わたしとこどもたちで朝食を作り、その後プールで遊ぶ。いつもならのんびりこどもたちの無邪気に遊ぶ姿を眺めているのだが、今日はどうも落ち着かない。シチリアで過ごす日も今日を入れてあと3日。ママの体調の不安と、旅の残りが少なくなってきた寂しさとあせりが、さらに「そこへ行きたい」という気持ち後押ししていた。
「具合はどう?」
部屋に戻ってママにたずねる。
「うん、昨日よりはだいぶいいみたい。でも今日はどこにも出かけたくないな」
「あの、、、おれ、ラグーサに行きたいんだけど。今日行かないともう行ける日がないかもしれない」
「いいよ。行ってきたら。
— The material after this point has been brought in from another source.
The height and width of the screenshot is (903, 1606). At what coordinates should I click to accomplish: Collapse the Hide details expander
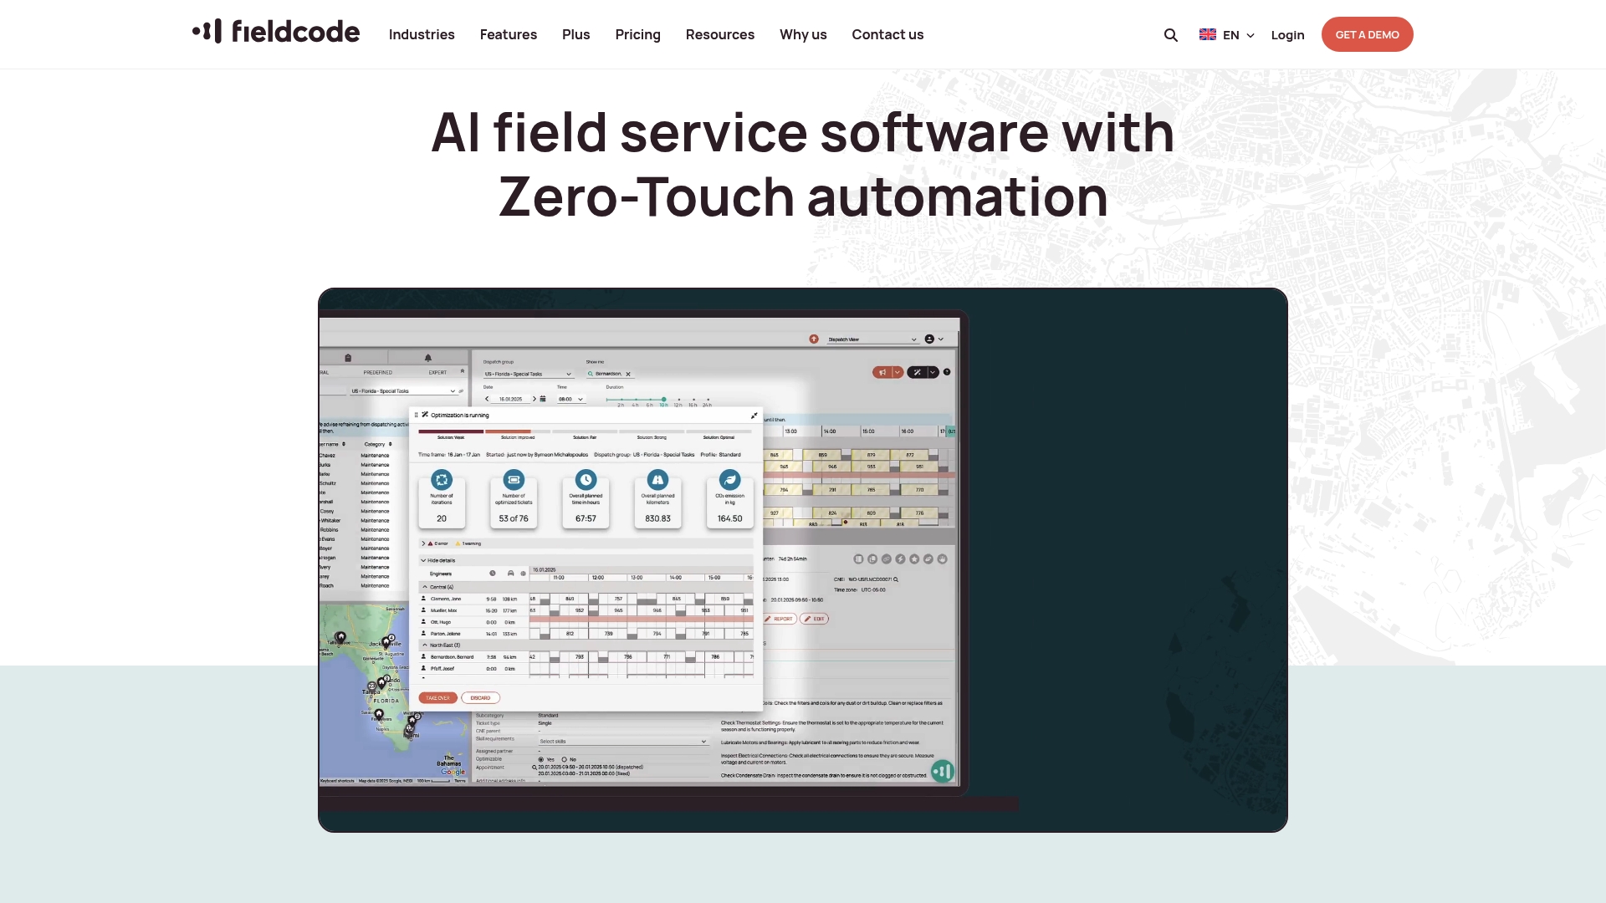[439, 560]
わたしは観光するの好きじゃないし」
「じゃあこどもたち連れて行くからゆっくりしてな」
「うん、でもリュウは行きたがらなかったら置いて行ってもいいよ」
こどもたちに尋ねると、リュウはやっぱりプールで遊んでいたいって。それでカイと2人で出かけることになった。この旅の本当の目的地、ラグーサへ。
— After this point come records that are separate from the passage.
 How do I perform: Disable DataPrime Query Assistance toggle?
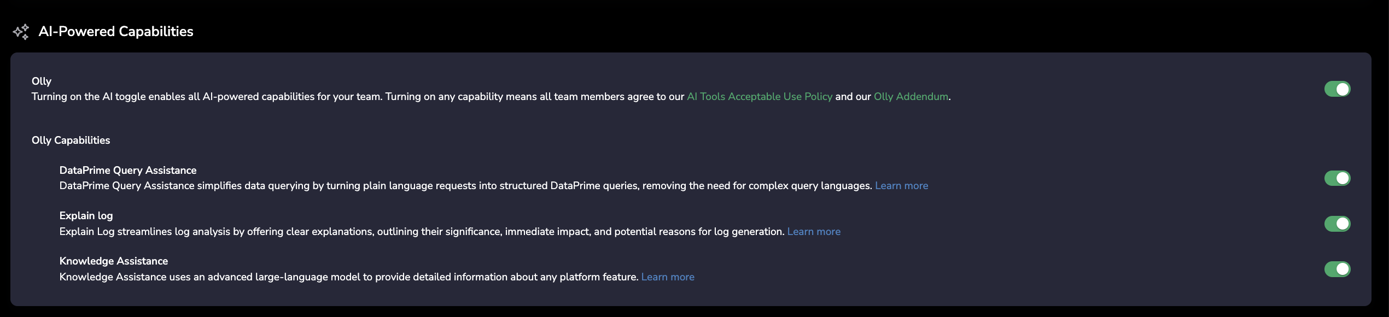(x=1337, y=178)
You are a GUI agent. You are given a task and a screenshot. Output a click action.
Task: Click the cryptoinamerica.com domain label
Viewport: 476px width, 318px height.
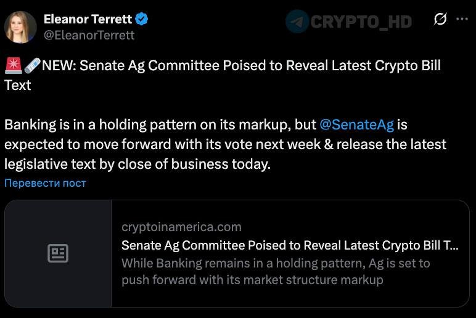click(181, 227)
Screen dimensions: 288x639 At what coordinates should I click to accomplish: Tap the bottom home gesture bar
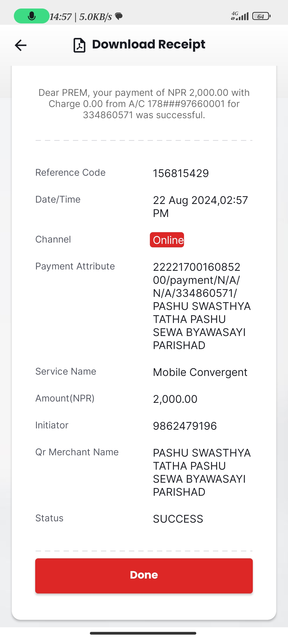coord(143,633)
快適なシチリアのドライブ。道の脇に車を止めて写真を撮る/牛が出ますよ~/ランダバウト
ちびっ子ナビゲーター
いつもはママが助手席に座って、地図と道路標識をにらめっこしながら大切なナビゲーター役を務めている。ママがいない今日は、カイがその大役をつとめる。大丈夫~?でもそんな心配をよそに「そこ右」とか「次左」とか的確に指示を出すカイ。おお、こりゃーママより頼りになるぞ。
こんなところに突然レストランがあった
レストラン発見
シラクーサ県からラグーサ県にかけての地形は、高原のような台地が果てしなく広がる見晴らしのいい土地。ところどころ深くえぐれた谷があり、道路はその谷を見下ろすように、台地の端をくねくねうねりながら伸びている。のんびり遠くの景色を見ながら進んでいると、突然左手に農園風レストランが現れた。
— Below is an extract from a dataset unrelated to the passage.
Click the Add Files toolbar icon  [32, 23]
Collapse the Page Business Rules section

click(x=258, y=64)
駐車場には車が数台、それに大型バスまで止まっている。
ちょうどお腹もすいたし、この先にレストランがあるかわからないから、ここで食べて行こうか。こんなに車が止まっているってことは、きっと美味しいに違いないよ~。
こんなところで日本人とご対面
「あのバスで来てるの日本人だと思うよ」とカイが言う。
「おいおい、いくらなんでもそんな思いつきでモノを言っちゃいけない。こんなへんぴな場所に日本人が来るはずないだろー」
と言いながらレストランのドアを開けた瞬間、
わたしのほうが思いつきという言葉を撤回しなければならなくなった。
入り口付近の正面のテーブルで、10人くらいの日本人グループが食事をしていたのだ。
え?今の何?
こんなところで日本人を見てびっくりしたわたしは、気が動転してしまい、なぜか一旦ドアをバタンと閉めた。一呼吸してからもう一度そおっとドアを開けてみる。ああ、やっぱりいる、日本人だ!。その日本人グループのほうも、まさかこんなどこだかわからないへんぴな場所で、日本人親子がドアを開けて入ってきたので、宇宙人にでも出会ったような顔をして驚いている。そのうえドアを閉めたり、またそ~っと開けたり。
「え、やっぱ日本人のかたですか~?」
「え~どうしてこんなところに」
「ところでさっきからドアで何してはるんですか?」
その後、お互いのいきさつを話しあう。このかたたちは大阪から、南イタリア周遊旅行に参加しているグループ。てっきりみなさんお知り合いなのかと思ったら、たまたまこのツアーで一緒になっただけなんだって。今日はシラクーサからアグリジェントへ移動する日で、途中にあるこのアグリツーリズモのレストランで休憩しているらしい。よく見たら、少し離れたテーブルに、添乗員のお姉さんとバスの運転手さんもいらっしゃる。それにしてもこの人数であの大型バスなんて、すごいリッチですね。
食事はパスタとサラダ、パン、デザートと飲み物。パスタは豚肉とトマトソースのラザニア風パスタで、この地方の名物料理らしい。なかなかボリュームもあって美味しい。さて、お腹もいっぱいになったので、大阪の人たちにお別れを言って、ラグーサまでもう一走り。
車に戻り、カイのナビゲート、かげろうゆらめくシチリアの大地を、エンジン全開で風のように突っ走った。